Sobbing Chinese smash misconceptions of inscrutability
BEIJING (Reuters) - Liu Xiang's coach sobs uncontrollably on television after China's national hero hobbles out of the hurdles. Spectators weep in the stands.
Four women rowers collapse in their boat after winning China's first rowing gold. Overwhelmed by raw emotion, they do not know whether to laugh or cry and end up doing both in spades.
Chinese shooter Du Li, the weight of a nation on her shoulders, crumbles in tears after failing to win the first gold of the Games with 1.3 billion people willing her on.
At the Olympics, the Chinese certainly are wearing their hearts on their sleeves.
"There has been an image in the West of Chinese sport being a machine bereft of emotion. This has changed all that," said Kaiser Kuo, a columnist on the Beijinger magazine who has watched the transformation of China's psyche while the world is watching.
"There are western misconceptions that the Chinese were only capable of displaying strident nationalism. This has given a human face to athletics," said this longtime observer of a fast-changing society.
Every four years, the Olympic Games opens a fascinating window into a nation's soul.
In 1984, Los Angeles was all Hollywood pizzazz and exuberant nationalism.
In 2000, Sydney perfectly personified the Aussie extrovert's passion for sport.

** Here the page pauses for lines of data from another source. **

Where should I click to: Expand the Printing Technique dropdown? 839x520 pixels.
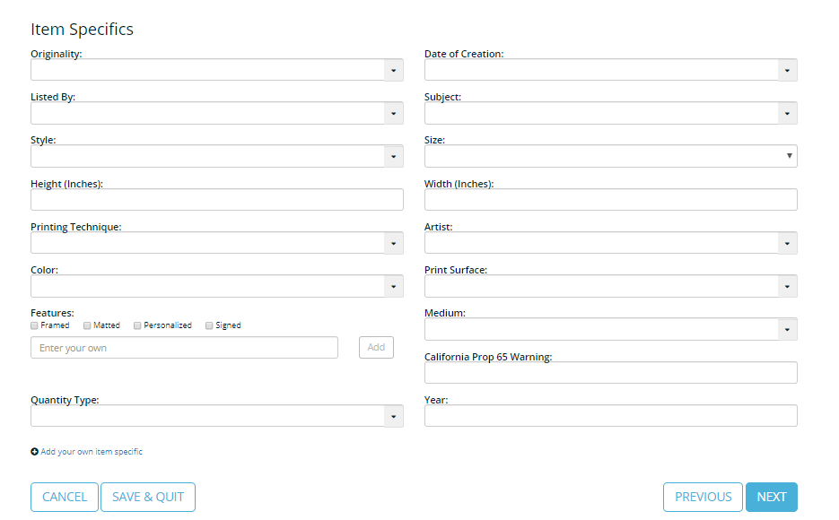[393, 243]
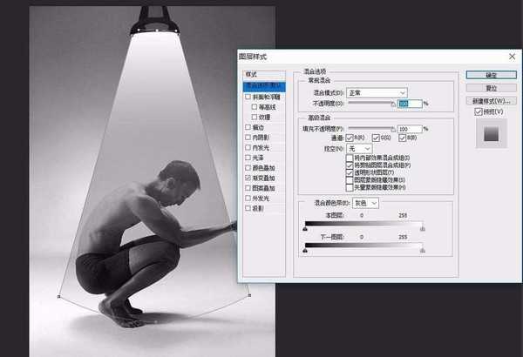Image resolution: width=523 pixels, height=357 pixels.
Task: Enable the 斜面和浮雕 effect checkbox
Action: click(x=248, y=97)
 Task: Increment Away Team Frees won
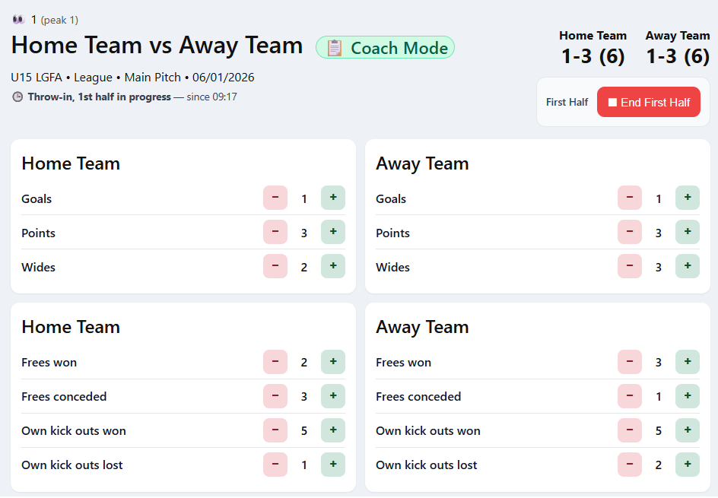[x=687, y=362]
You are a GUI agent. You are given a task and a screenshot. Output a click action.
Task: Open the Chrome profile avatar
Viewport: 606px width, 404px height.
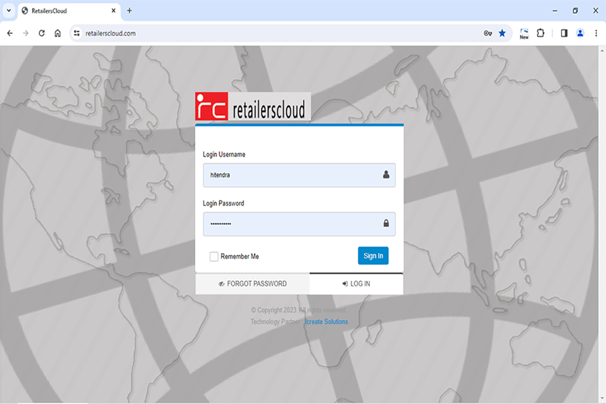pos(580,33)
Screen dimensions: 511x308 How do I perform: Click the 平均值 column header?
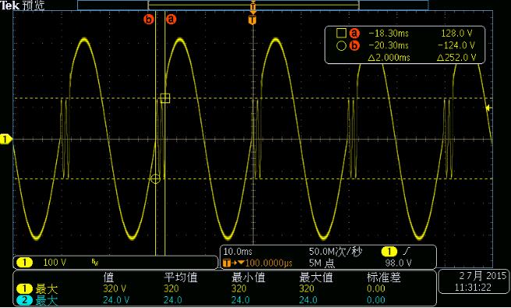coord(181,278)
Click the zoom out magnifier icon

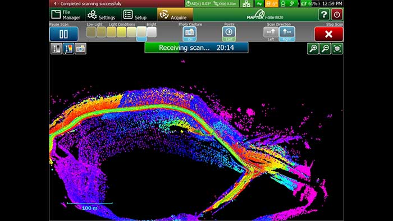click(x=325, y=49)
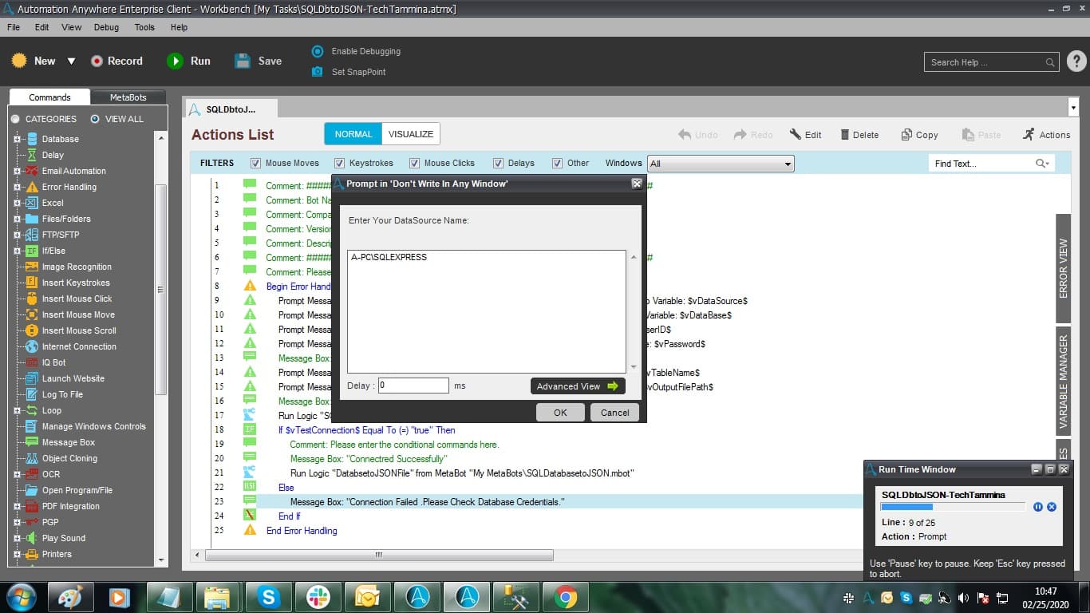Click the Run play icon
The width and height of the screenshot is (1090, 613).
tap(175, 61)
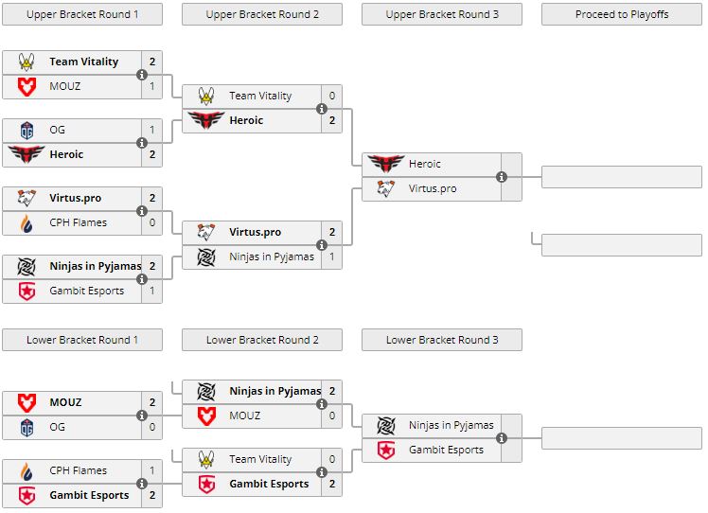The image size is (708, 513).
Task: Open Heroic team link in Upper Bracket Round 2
Action: (x=246, y=121)
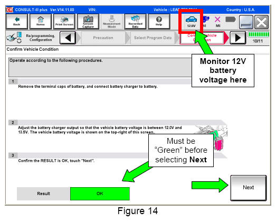Click the green OK result field
Screen dimensions: 276x221
pos(100,194)
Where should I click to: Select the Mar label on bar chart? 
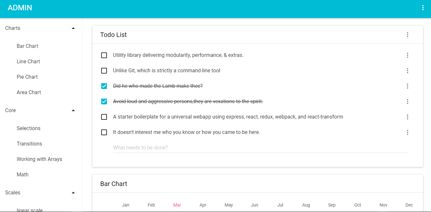[177, 205]
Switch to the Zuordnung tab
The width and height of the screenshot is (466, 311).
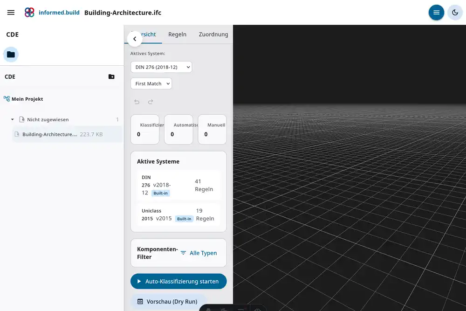point(213,35)
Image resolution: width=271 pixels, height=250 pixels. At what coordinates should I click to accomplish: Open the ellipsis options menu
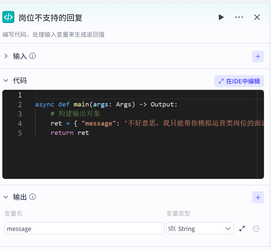[x=239, y=17]
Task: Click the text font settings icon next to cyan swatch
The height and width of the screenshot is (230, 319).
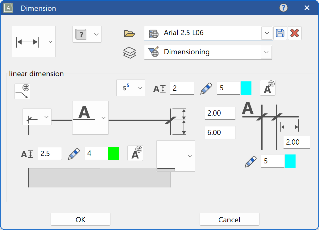Action: tap(267, 88)
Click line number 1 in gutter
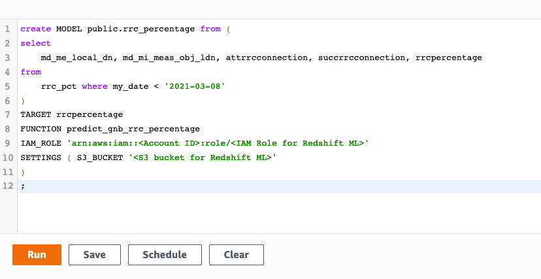541x279 pixels. 7,29
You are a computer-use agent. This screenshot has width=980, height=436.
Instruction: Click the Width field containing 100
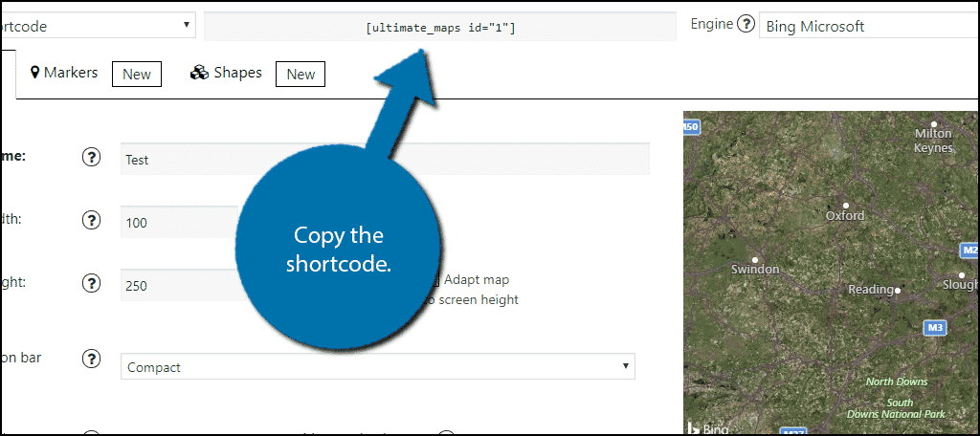(178, 222)
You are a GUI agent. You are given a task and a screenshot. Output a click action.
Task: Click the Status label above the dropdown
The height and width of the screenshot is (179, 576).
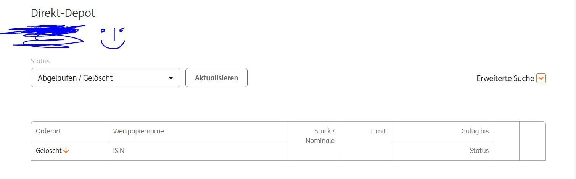click(40, 61)
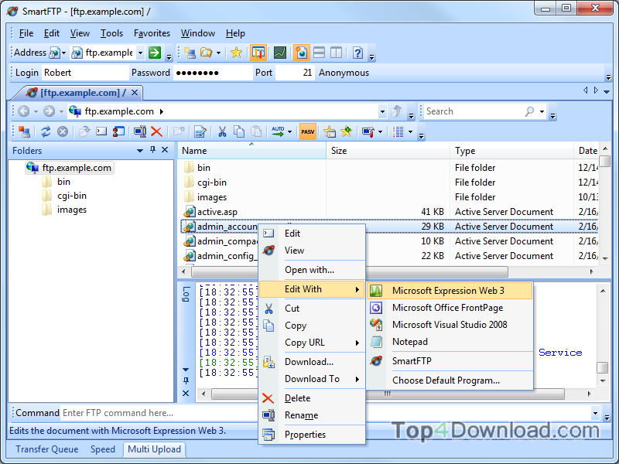Open Favorites via the star icon

[x=236, y=53]
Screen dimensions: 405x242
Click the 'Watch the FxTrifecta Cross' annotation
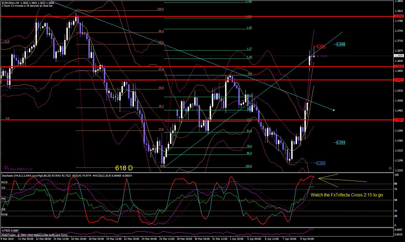coord(347,195)
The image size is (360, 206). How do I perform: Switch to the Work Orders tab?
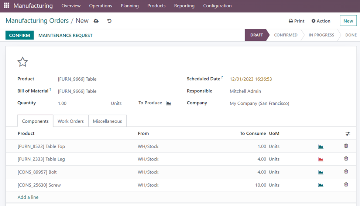click(x=71, y=121)
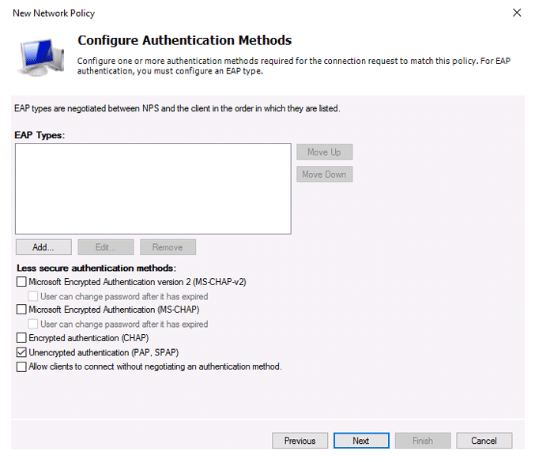Image resolution: width=535 pixels, height=462 pixels.
Task: Close the New Network Policy dialog
Action: tap(517, 13)
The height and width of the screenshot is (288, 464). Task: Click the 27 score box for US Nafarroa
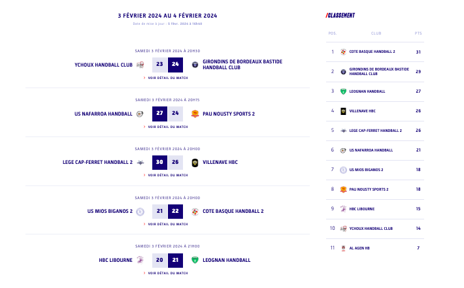point(159,114)
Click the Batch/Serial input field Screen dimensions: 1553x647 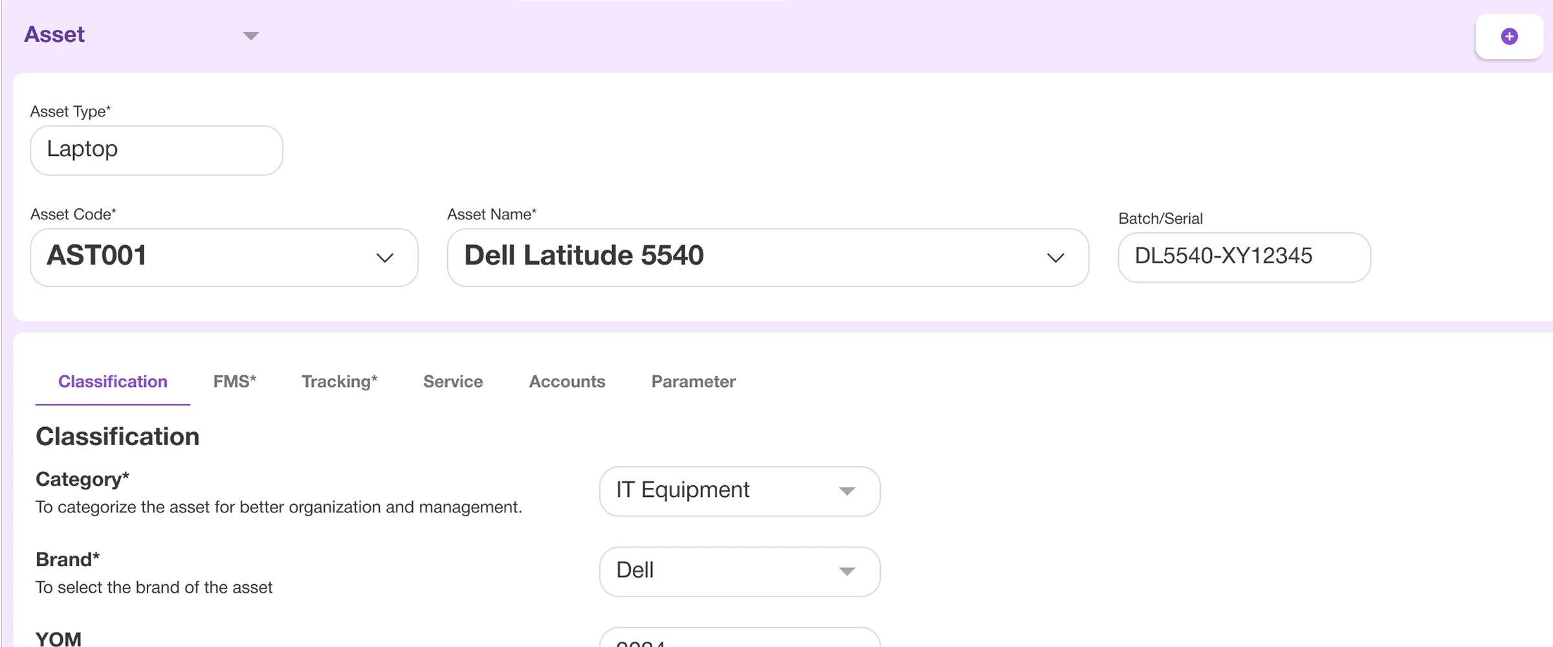[x=1244, y=257]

In 2004, proud Greeks reveled in their ancient civilization.
Cynics might wonder how the British, notorious for their stiff-upper-lip image, might react when the Games hits London in 2012. It is not a nation that does "touchy-feely".
The Beijing Games have certainly helped to dismiss western misconceptions about China as it takes its place on the world stage as an increasingly self-confident economic powerhouse.
"The stereotype of the unemotional Chinese is not entirely accurate. I don't think coaches generally do that on television at press conferences in the west," said Susan Brownell, a researcher at the Olympic Study Centre at Beijing Sport University.
Brownell, who first came to China in the 1980s and is author of "Beijing Games: What the Olympics means to China," is fascinated by all this raw emotion and what it has done to change the world's view of China.
The noted anthropologist, who had been discussing the subject that morning on a Chinese TV show, said: "It is not unusual to see the Chinese express emotion so openly. When Beijing won the Olympic bid, people were weeping uncontrollably.
"The problem is that the West has this misconception of the Chinese which is based on formal settings where people don't want to lose face. That is where the inscrutability image comes in."
Touring the venues, she was intrigued to watch American and Australian fans lead the cheering for their athletes and get the Chinese crowds to join in.
"There was none of that ugly nationalism that people had expected in China," she said.